At September 30, 1996, the Company had repurchased a total of 2,820,200 of the
4,500,000 shares authorized to date at a cost of $109,748,000. Inventories
increased $35,252,000 in connection with the Company's recent launch of
Tiazac-R-, higher inventory levels of the generic product lines,
as a result of reduced sales caused by increased generic competition for
those products, and above average levels of Aerobid-R-, resulting from reduced
sales because of higher trade inventories from prior period sales. Income taxes
payable decreased as a result of annualized tax prepayments which were higher
than the current period's tax liability. Management believes that current cash
levels, coupled with funds to be generated by on-going operations, will
continue to provide adequate liquidity to facilitate potential acquisitions of
products, capital investments and the share repurchase.

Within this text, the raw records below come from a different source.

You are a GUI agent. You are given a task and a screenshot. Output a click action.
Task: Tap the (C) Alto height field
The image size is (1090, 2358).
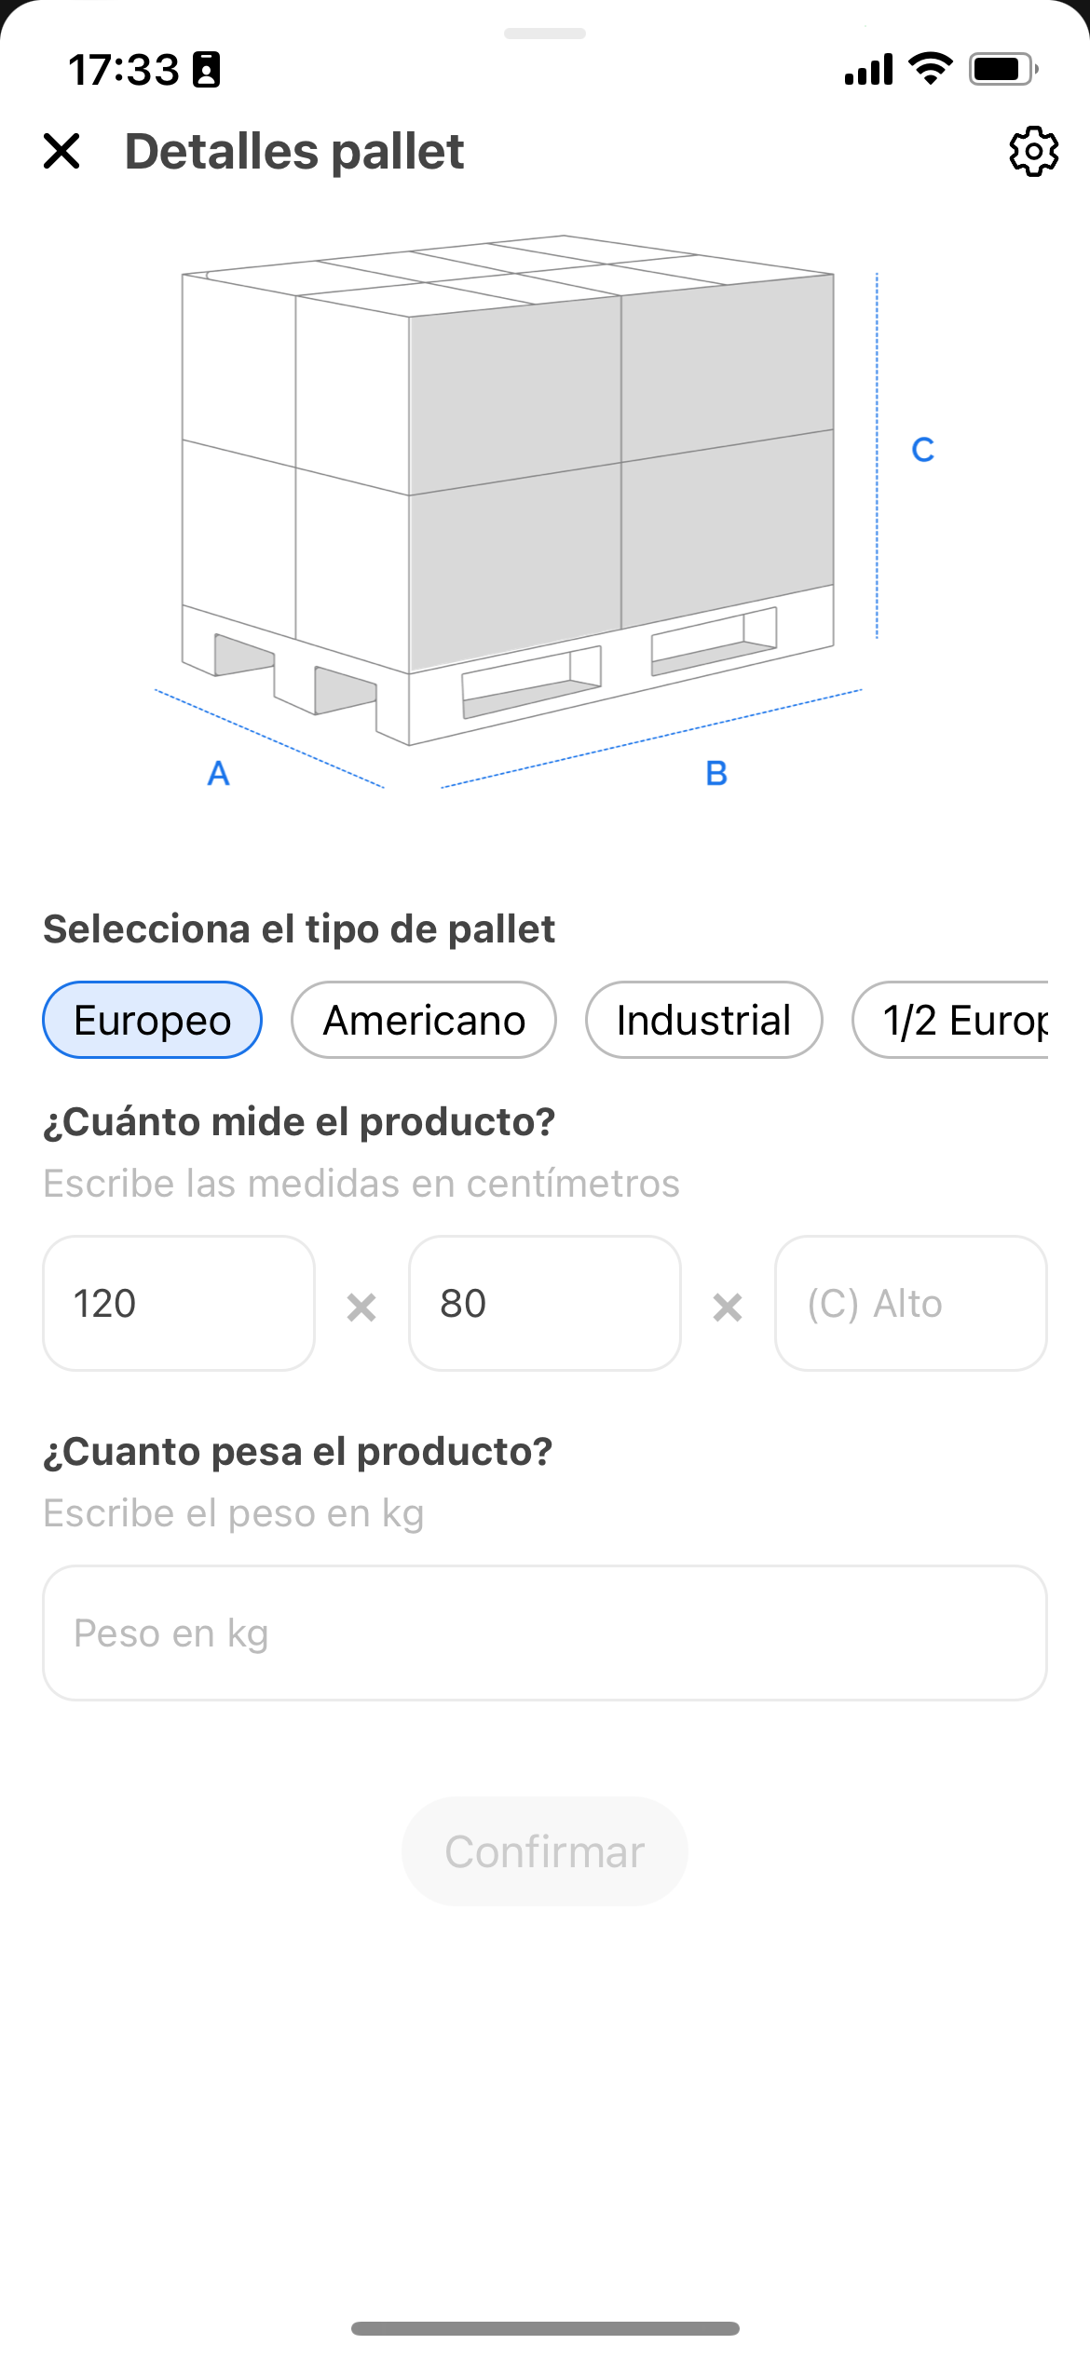pyautogui.click(x=910, y=1303)
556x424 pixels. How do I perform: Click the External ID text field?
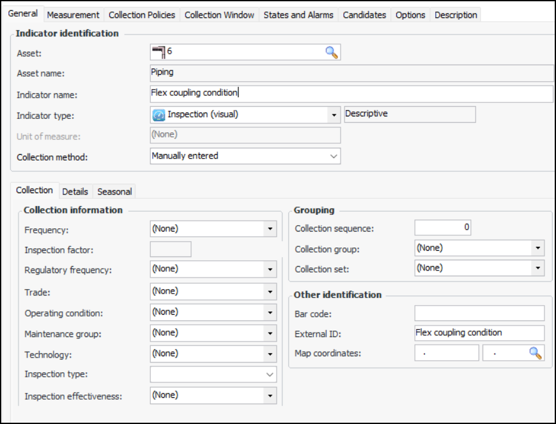[479, 333]
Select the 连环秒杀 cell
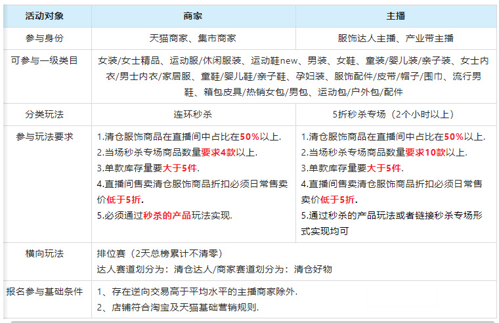Viewport: 499px width, 323px height. coord(193,114)
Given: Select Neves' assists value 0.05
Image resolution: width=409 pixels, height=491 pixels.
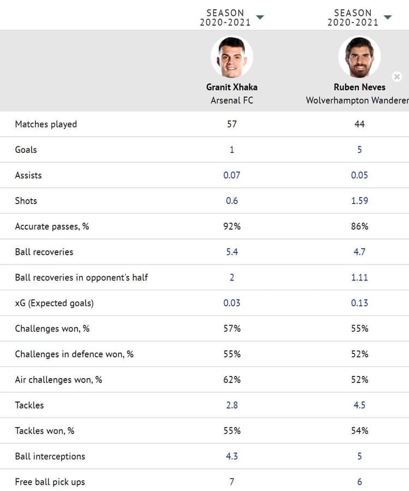Looking at the screenshot, I should (359, 175).
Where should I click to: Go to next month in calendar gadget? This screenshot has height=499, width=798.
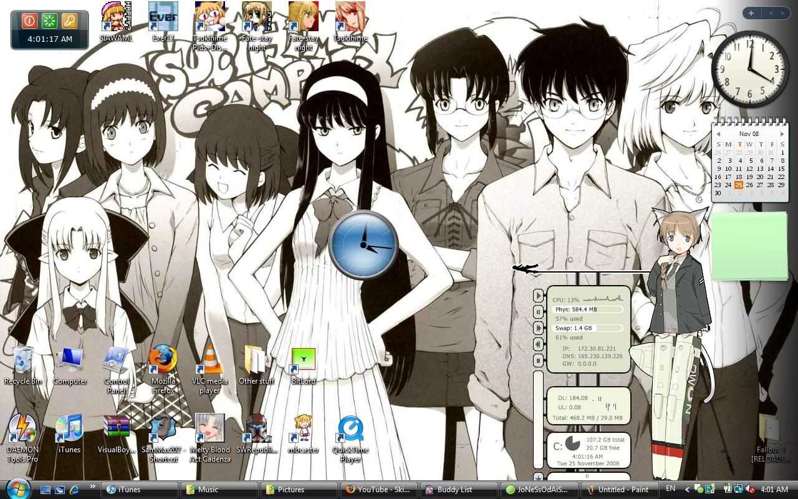coord(782,134)
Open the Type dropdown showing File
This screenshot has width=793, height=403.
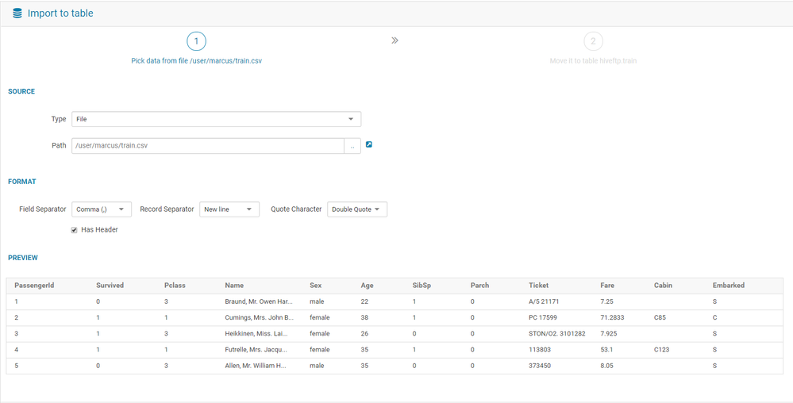(x=217, y=119)
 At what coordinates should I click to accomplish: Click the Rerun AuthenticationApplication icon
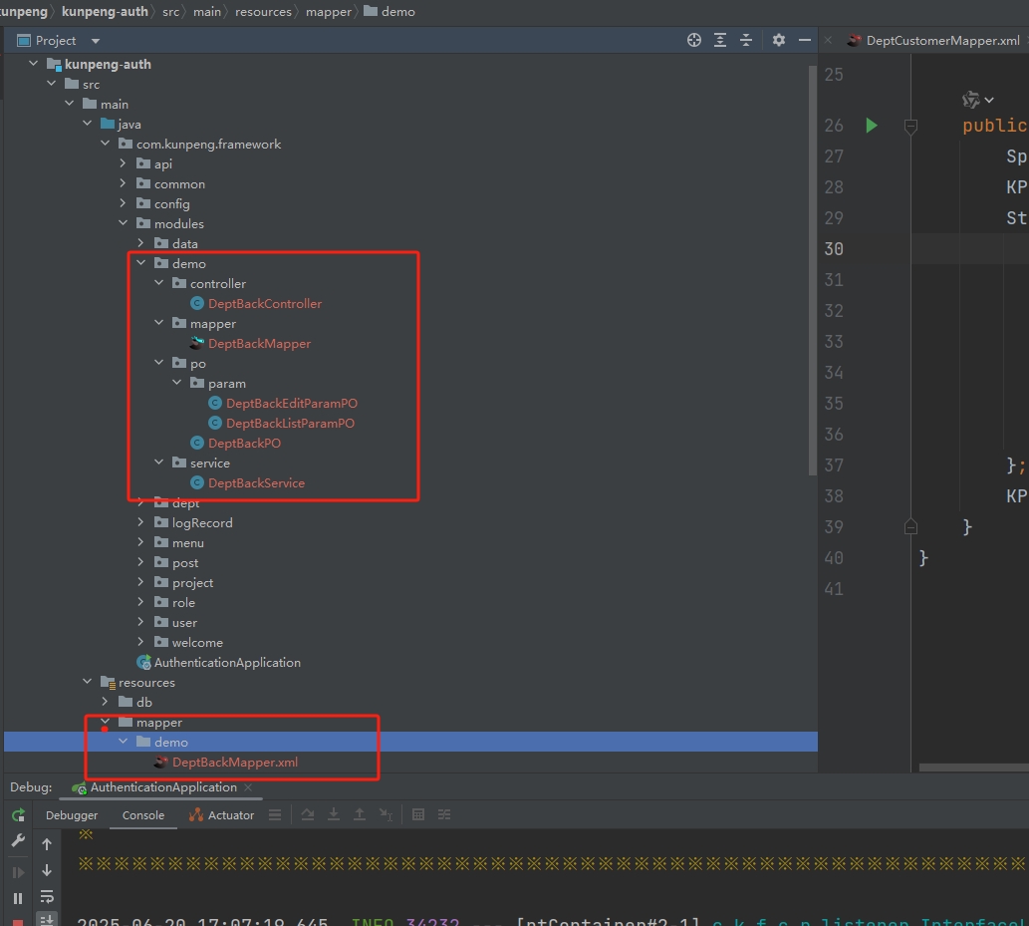(18, 815)
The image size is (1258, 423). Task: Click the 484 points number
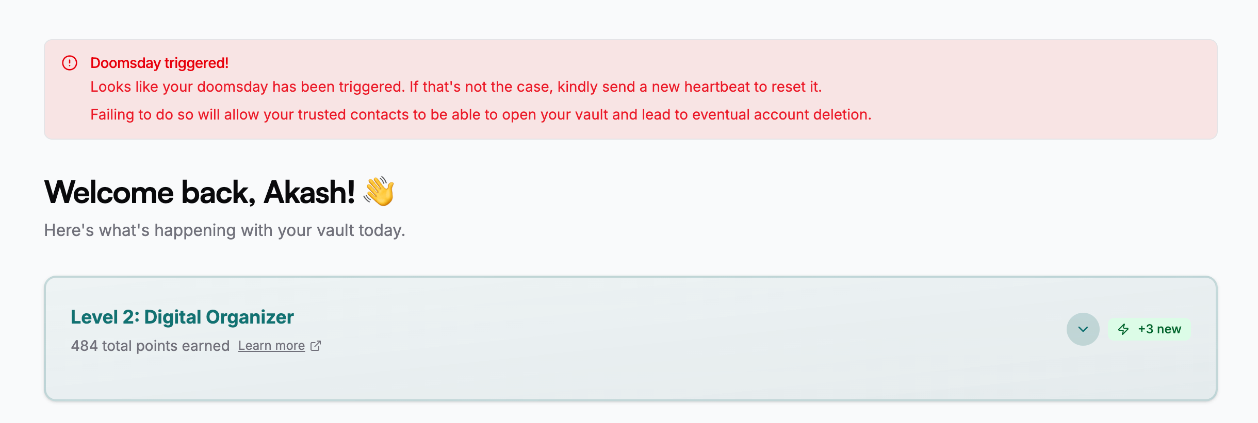tap(84, 346)
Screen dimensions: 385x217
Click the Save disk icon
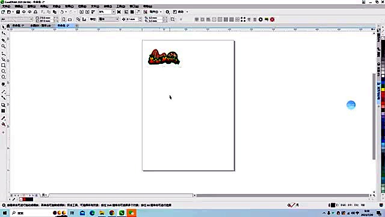tap(18, 12)
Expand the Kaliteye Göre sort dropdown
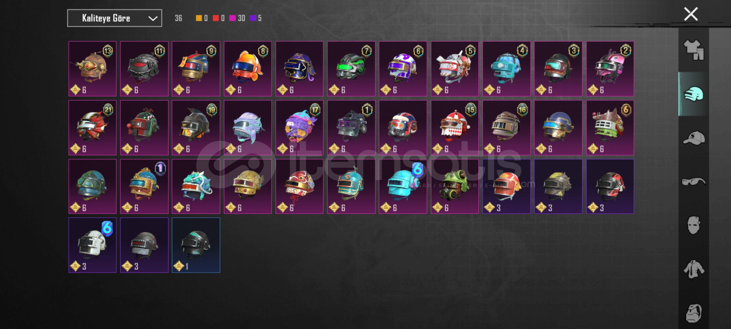 pos(115,18)
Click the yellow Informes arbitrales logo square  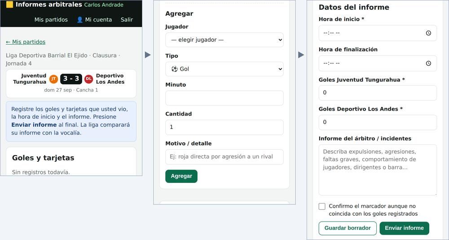9,4
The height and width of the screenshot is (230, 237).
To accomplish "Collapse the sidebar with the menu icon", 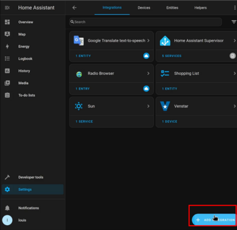I will tap(7, 8).
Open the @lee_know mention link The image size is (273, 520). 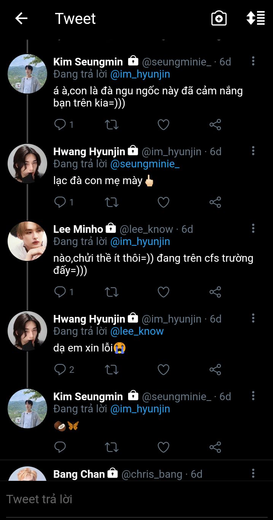pyautogui.click(x=137, y=331)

RESULTS OF OPERATIONS Net sales for the three months ended September 30, 1996
- ---------------------
decreased $19,503,000 as compared to the three months ended September 30, 1995.
$14,750,000 of the decrease was attributed to volume and $4,753,000 of the
decrease was due to price declines. The principal volume declines, amounting to
$27,537,000, resulted from lower sales of Lorcet-R- (due to generic
competition), the Company's generic products (due to heightened competition)
and Aerobid (due to higher than normal inventory levels at wholesalers following
prior period trade promotions, even though prescriptions were ahead by 13%).
These were somewhat offset due to $12,148,000 of increased volumes of
Cervidil-TM- (launched May 1995) and Tiazac (launched February 1996), which
continue to show growth. Other non-promoted products accounted for the
remaining volume increase of $639,000. Price decreases resulted principally
from lower prices for the Company's generic products, and from lower prices for
Aerobid as a result of a higher amount of sales to managed care customers and
trade discounts. The Company anticipates that high trade inventories will
continue to impact Aerobid sales, that generic substitution rates for Lorcet
will continue to grow and that there will be further declines in the generic
business as a result of continued competition.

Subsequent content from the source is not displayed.